3. Cloud Security Architecture & Enterprise Infrastructure

A secure landing zone gets you a baseline; modern threats require defense in depth inside the network and cryptographic control over data. This section covers immutable infrastructure and micro-segmentation (constraining where workloads can talk and reducing exfiltration paths) and cloud data protection (envelope encryption, customer-managed keys, secret management, and classification).

Contents - 3.1 Immutable infrastructure & micro-segmentation - 3.2 Cloud data protection - Reference topology - Best practices summary - Further reading

3.1 Immutable infrastructure & micro-segmentation

The Azure hub-and-spoke landing zone centralizes shared services (firewall, DNS, identity, monitoring) in a hub and isolates workloads in spokes. It's necessary but not sufficient: by itself it does little to stop east-west (lateral) movement between or within spokes, and it doesn't address data exfiltration over public PaaS endpoints. Two patterns close those gaps: immutable infrastructure and micro-segmentation.

Immutable infrastructure

Principle: servers are never patched or modified in place. To change anything, you build a new image and redeploy, then destroy the old. This eliminates configuration drift, shrinks the window for persistence, and makes rollback trivial.

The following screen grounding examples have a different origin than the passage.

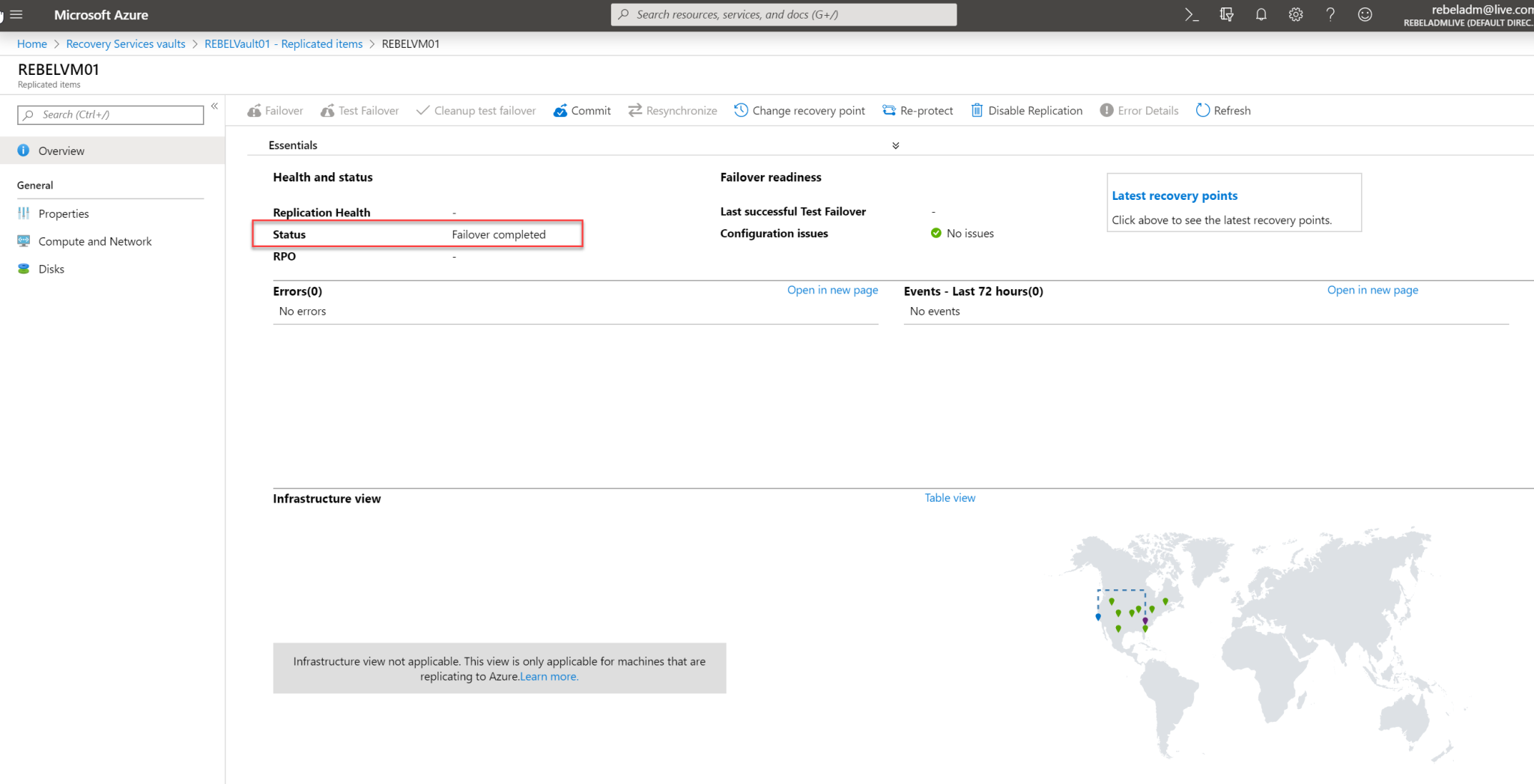Click the resources search bar
1534x784 pixels.
(x=783, y=14)
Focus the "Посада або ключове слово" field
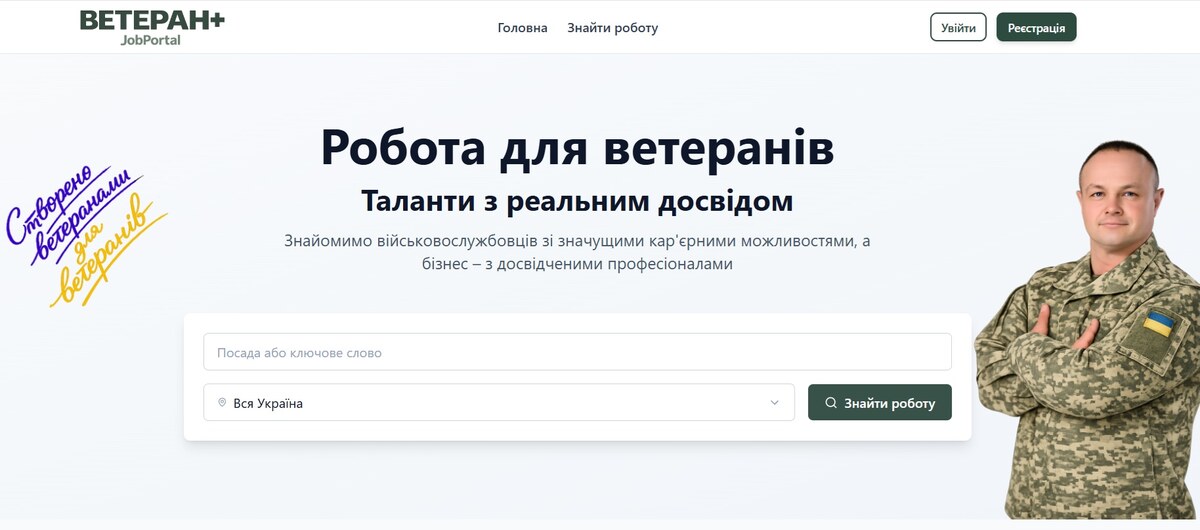Image resolution: width=1200 pixels, height=530 pixels. pyautogui.click(x=577, y=352)
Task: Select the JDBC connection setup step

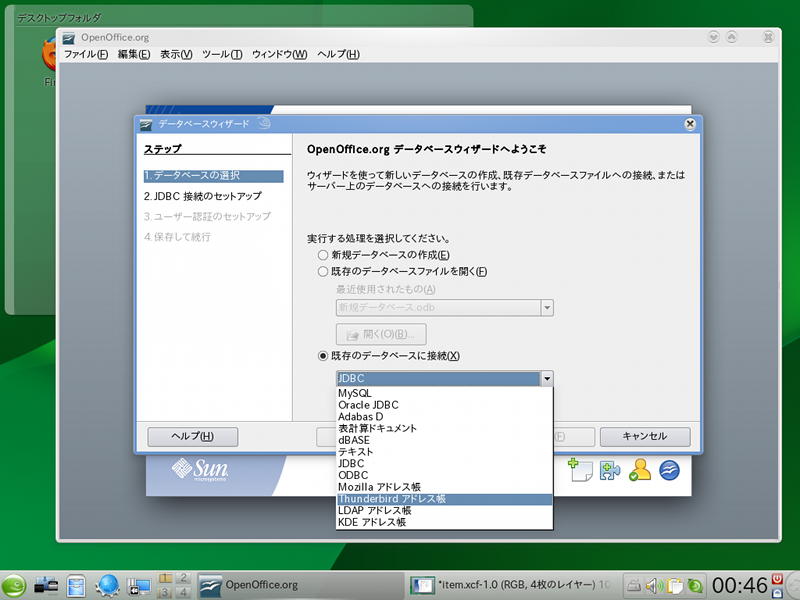Action: (x=202, y=196)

Build golden images with Packer (or Azure VM Image Builder); bake in hardening (CIS baseline), the agent stack, and patches.
Deploy via VM Scale Sets / immutable container images; roll forward by swapping the image reference, not by SSH-ing in.
Disable interactive access to production hosts (no standing SSH/RDP); use just-in-time access (Azure Bastion + JIT) for break-glass only.
Treat the image pipeline like any other artifact pipeline: scan it, sign it, and record provenance (see Section 2).

Why it matters for detection: in an immutable model, any in-place change to a production host is anomalous by definition — a high-signal detection (see Section 4).

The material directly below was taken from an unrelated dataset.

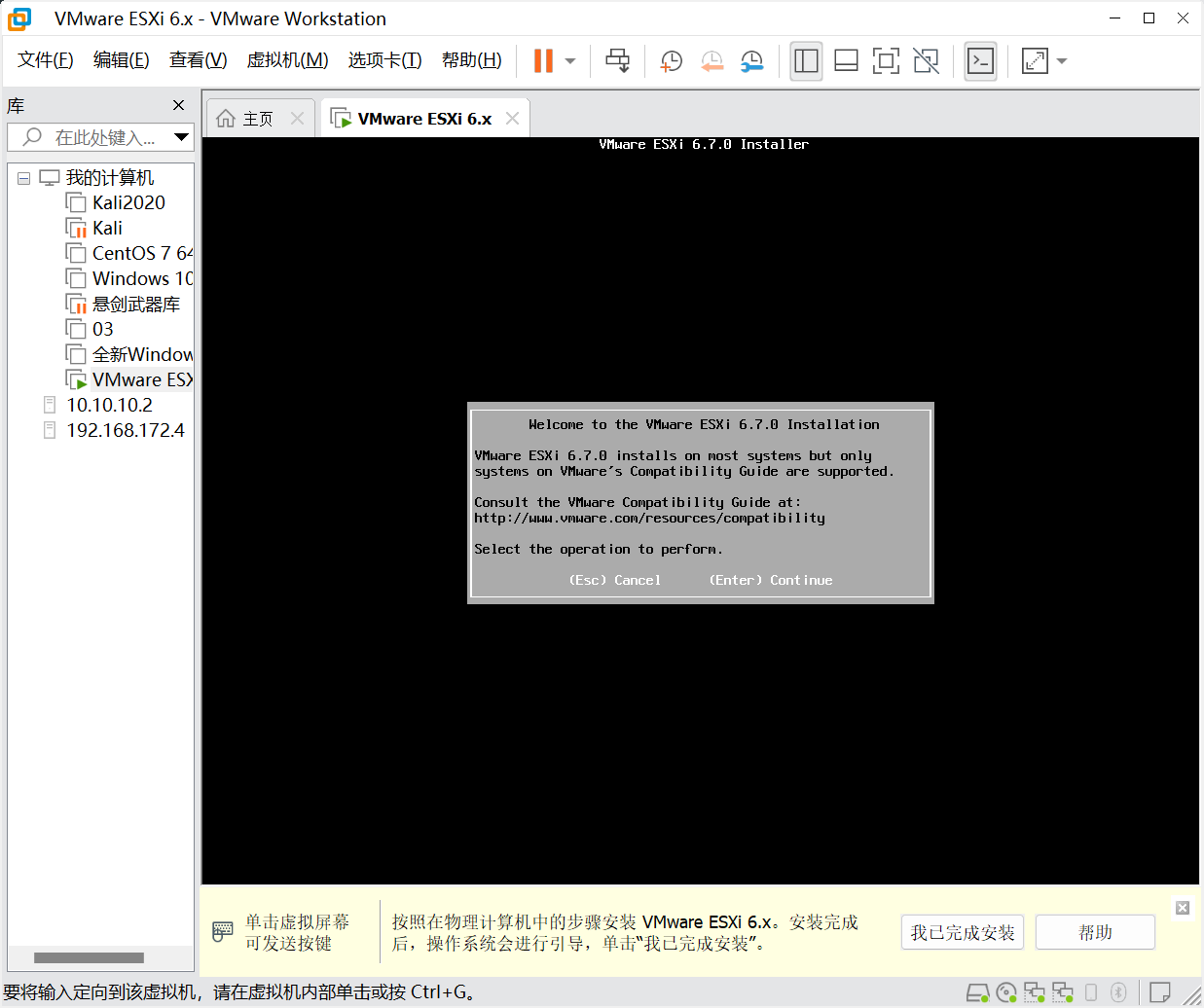
Task: Open the power options dropdown arrow
Action: 570,60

Private Link & Private DNS — keep PaaS traffic off the public internet

By default, Azure PaaS services (Storage, SQL, Key Vault, Cosmos DB, and many SaaS offerings) expose public endpoints. Even with firewall allow-lists, this leaves an internet-reachable control surface and an exfiltration path.

Azure Private Link projects a PaaS service into your VNet as a private endpoint with a private IP. Traffic stays on the Microsoft backbone and never touches the public internet.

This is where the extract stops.